Friday, September 11, 2009

I'm in the market for a horse


I want a pony. Fine, I'll take a horse. It's not that I need a horse, as in my host sister asking me, "Why do you need a horse?" It's that I want a horse, like any other 10-year-old.

Now before you start lecturing me, let me just say that since it was proven that I'm too irresponsible to care for three fish or a dog, I think a horse is a much better option. You should hear how Paraguayans talk about it. Just throw it in a barn and sprinkle a little hay on it.

At first I thought it was crazy. Plus, people who have horses in Yataity are the Need Horses kind of people, wrangling things in the field. No one goes trotting through the countryside with the wind in their hair, silouetted against the wild flowers like they're posing for the cover of a romance novel.

So I thought my own fantasies were silly.

But then my host mom said I could just keep the horse at her mother's barn. And Oscar said the horse (Cloe?) could just eat the sugar cane they grow and graze in their field. Then I just happened to hop on the same Asuncion bus with my friend Nate, and, with a twinkle in his eye known only to the pony-owning, described the joy of taking care of the horse he'd just bought and how it's not even that much work or that expensive and it is instead "awesome."

And then, my host uncle told me about his horse who he used to ride and then sold, and that the guy who bought it now wants to sell this pretty, tame, riding horse (Princess?).
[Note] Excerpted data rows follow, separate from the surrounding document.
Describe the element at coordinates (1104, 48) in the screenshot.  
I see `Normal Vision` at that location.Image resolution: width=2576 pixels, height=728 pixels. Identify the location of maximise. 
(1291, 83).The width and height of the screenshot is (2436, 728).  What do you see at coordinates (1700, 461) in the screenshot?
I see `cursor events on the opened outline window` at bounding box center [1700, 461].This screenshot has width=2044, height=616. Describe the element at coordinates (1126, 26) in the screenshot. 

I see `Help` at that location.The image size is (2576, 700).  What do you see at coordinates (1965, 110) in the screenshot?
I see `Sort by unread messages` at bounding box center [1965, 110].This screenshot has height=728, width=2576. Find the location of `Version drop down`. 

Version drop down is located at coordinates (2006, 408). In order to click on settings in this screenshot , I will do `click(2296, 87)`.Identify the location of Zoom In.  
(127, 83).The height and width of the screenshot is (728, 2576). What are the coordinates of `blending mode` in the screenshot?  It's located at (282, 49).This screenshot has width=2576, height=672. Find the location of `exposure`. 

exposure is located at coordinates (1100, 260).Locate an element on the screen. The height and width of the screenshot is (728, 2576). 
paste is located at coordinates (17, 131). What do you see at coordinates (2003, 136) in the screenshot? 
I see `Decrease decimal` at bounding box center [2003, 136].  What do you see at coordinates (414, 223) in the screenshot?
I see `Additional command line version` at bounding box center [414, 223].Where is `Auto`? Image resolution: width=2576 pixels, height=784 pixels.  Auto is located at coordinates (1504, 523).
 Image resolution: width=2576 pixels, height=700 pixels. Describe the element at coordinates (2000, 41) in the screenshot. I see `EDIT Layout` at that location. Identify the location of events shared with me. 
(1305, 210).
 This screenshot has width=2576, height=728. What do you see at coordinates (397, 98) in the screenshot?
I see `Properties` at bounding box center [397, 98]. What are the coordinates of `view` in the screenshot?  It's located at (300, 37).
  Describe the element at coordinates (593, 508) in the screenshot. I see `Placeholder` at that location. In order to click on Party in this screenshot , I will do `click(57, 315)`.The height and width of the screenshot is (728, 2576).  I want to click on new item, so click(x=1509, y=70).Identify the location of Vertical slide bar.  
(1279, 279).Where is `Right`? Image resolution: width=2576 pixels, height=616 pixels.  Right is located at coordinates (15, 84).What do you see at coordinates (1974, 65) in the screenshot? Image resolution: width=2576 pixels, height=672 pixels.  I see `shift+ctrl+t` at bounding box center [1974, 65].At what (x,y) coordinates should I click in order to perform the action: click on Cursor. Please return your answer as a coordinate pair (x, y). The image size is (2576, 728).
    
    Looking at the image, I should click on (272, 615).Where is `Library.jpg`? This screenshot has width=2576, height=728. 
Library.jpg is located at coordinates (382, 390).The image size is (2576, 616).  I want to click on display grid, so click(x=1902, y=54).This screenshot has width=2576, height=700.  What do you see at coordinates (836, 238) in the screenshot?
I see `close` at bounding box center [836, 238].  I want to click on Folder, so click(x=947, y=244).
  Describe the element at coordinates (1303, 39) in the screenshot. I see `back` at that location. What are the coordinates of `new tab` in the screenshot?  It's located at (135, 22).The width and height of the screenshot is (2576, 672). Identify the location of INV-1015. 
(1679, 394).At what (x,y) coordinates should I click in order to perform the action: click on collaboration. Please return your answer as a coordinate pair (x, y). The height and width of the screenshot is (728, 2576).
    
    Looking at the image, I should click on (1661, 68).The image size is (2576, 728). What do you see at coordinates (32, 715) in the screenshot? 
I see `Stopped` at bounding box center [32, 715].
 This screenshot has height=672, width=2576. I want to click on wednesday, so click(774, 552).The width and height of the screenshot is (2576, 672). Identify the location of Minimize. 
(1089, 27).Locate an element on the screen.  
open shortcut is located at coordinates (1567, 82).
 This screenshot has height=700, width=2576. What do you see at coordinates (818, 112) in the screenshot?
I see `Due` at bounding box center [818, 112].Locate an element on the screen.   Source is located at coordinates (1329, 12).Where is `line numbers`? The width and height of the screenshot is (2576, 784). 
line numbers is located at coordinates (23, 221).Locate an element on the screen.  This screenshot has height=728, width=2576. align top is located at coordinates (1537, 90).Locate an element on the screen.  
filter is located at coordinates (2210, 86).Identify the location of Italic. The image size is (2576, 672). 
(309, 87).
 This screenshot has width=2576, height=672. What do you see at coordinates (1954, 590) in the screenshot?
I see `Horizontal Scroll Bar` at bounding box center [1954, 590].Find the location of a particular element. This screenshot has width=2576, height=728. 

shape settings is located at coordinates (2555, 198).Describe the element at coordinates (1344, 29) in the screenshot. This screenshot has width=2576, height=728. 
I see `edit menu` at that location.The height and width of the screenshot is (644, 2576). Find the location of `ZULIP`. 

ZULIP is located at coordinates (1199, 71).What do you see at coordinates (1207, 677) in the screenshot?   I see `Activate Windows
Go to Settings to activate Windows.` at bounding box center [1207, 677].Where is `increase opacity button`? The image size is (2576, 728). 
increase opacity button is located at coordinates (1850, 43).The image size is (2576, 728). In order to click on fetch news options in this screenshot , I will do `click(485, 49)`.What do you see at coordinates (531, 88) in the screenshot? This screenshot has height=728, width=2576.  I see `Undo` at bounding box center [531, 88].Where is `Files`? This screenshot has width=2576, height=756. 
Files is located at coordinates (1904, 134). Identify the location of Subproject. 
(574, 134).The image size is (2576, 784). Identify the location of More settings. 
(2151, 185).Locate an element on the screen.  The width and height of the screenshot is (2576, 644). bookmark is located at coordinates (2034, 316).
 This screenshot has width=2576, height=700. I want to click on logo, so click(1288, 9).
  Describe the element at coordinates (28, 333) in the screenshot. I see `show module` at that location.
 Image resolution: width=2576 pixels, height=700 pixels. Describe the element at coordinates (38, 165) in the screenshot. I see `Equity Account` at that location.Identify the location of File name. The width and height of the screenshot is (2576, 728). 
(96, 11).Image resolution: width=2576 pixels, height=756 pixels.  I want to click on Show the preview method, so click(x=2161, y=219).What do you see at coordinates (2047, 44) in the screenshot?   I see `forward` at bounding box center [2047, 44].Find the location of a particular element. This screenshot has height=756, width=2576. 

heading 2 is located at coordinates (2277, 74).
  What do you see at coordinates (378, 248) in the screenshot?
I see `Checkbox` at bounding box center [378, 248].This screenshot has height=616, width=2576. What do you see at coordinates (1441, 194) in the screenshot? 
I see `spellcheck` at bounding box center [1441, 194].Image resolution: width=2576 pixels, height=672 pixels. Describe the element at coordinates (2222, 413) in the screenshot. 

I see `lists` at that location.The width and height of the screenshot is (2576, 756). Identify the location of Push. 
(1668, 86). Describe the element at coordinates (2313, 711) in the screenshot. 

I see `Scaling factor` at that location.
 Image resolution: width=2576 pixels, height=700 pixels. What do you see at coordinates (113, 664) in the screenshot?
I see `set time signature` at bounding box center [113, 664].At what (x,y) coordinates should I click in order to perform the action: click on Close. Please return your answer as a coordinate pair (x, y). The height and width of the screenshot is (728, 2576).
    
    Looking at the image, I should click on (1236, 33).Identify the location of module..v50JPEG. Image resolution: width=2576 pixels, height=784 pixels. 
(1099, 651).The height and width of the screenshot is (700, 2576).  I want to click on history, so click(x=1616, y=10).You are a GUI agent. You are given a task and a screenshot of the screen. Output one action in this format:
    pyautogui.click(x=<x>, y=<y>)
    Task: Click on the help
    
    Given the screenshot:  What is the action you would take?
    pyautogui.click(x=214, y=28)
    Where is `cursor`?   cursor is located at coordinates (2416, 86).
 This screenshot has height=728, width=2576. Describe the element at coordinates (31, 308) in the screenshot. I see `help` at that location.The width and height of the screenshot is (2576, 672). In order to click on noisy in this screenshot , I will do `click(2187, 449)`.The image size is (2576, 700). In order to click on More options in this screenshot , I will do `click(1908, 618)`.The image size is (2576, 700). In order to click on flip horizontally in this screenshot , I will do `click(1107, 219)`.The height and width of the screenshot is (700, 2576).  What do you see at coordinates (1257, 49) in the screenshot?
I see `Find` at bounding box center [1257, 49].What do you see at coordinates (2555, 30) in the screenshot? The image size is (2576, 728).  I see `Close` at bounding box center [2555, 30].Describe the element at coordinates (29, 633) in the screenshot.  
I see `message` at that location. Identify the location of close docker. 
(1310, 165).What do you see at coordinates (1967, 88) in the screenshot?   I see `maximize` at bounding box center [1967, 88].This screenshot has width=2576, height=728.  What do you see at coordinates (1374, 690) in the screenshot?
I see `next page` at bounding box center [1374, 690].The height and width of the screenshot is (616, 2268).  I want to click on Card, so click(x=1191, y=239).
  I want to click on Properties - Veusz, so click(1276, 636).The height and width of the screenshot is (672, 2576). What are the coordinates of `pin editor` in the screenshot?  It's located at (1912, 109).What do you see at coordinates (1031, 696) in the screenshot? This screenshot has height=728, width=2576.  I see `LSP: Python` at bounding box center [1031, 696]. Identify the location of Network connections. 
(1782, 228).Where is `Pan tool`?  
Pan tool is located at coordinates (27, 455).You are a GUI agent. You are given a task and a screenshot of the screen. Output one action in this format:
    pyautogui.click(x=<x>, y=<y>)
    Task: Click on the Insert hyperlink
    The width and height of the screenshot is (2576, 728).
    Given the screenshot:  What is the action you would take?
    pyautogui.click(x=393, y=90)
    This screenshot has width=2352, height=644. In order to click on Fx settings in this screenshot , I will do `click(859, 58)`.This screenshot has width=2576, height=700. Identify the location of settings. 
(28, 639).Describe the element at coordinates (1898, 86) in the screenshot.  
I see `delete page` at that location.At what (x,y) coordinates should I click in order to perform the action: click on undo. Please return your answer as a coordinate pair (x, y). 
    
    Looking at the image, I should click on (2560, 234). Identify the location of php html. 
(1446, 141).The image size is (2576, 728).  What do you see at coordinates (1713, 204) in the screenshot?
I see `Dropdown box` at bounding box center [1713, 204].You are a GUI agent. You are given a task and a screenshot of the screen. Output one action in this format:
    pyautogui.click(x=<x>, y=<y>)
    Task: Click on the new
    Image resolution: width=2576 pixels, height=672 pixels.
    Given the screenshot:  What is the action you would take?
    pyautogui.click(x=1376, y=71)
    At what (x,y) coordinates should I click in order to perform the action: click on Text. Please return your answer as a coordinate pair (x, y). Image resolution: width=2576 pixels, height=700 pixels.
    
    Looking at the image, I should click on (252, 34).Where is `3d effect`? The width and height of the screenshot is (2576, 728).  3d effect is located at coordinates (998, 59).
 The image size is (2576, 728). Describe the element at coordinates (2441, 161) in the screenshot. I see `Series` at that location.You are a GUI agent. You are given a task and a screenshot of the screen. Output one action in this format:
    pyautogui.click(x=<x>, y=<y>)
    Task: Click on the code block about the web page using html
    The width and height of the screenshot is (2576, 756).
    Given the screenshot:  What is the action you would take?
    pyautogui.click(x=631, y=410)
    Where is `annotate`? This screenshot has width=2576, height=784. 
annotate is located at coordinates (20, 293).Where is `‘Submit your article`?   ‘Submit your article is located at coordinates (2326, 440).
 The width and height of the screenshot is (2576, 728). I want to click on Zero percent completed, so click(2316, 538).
Two million Guaranies ($434) for a horse with all the little horsie accessories and a "guarantee", which I don't know exactly what that means in Paraguay horse-talk, but it sounds good.

Part of me is grown up, and says, "No, you can not have a pony." To which the part of me that is still 10-years-old replies: "Says who?"

But I promise to think about it for at least two weeks, like an adult.